§ WORK INSTRUCTIONS
Select and copy out every line in the records containing "computer".

(Saved data entries)

▬▬▬▬▬▬

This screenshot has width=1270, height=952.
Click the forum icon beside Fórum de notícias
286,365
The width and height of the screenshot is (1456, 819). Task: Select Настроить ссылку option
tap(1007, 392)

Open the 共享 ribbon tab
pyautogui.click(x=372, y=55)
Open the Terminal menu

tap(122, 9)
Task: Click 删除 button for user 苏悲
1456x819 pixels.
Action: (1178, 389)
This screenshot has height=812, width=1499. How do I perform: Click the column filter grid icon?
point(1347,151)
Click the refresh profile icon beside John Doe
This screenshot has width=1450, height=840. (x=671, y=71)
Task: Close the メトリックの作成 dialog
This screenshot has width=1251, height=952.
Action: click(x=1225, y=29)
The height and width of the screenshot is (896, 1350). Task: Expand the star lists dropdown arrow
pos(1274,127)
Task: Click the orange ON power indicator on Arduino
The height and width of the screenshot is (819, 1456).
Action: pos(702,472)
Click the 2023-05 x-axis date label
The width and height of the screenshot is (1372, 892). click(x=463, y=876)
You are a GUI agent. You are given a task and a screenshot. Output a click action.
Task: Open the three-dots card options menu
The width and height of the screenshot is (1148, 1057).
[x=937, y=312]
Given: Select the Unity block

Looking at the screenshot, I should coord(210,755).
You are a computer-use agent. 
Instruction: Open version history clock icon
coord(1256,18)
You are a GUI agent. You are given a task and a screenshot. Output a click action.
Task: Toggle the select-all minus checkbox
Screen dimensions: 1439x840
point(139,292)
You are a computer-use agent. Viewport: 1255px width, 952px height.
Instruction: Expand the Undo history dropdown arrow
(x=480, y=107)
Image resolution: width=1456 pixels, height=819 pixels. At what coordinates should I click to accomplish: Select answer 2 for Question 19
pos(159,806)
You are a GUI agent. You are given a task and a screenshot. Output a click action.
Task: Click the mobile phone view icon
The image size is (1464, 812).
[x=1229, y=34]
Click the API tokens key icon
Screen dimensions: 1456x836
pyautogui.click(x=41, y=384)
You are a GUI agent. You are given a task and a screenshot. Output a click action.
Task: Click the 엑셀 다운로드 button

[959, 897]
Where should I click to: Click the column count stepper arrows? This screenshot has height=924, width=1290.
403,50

▬▬▬▬▬▬

§ WRITTEN RESPONSE
You are a computer-use agent. 
You are a computer-use agent. Viewport: 1255px width, 952px height.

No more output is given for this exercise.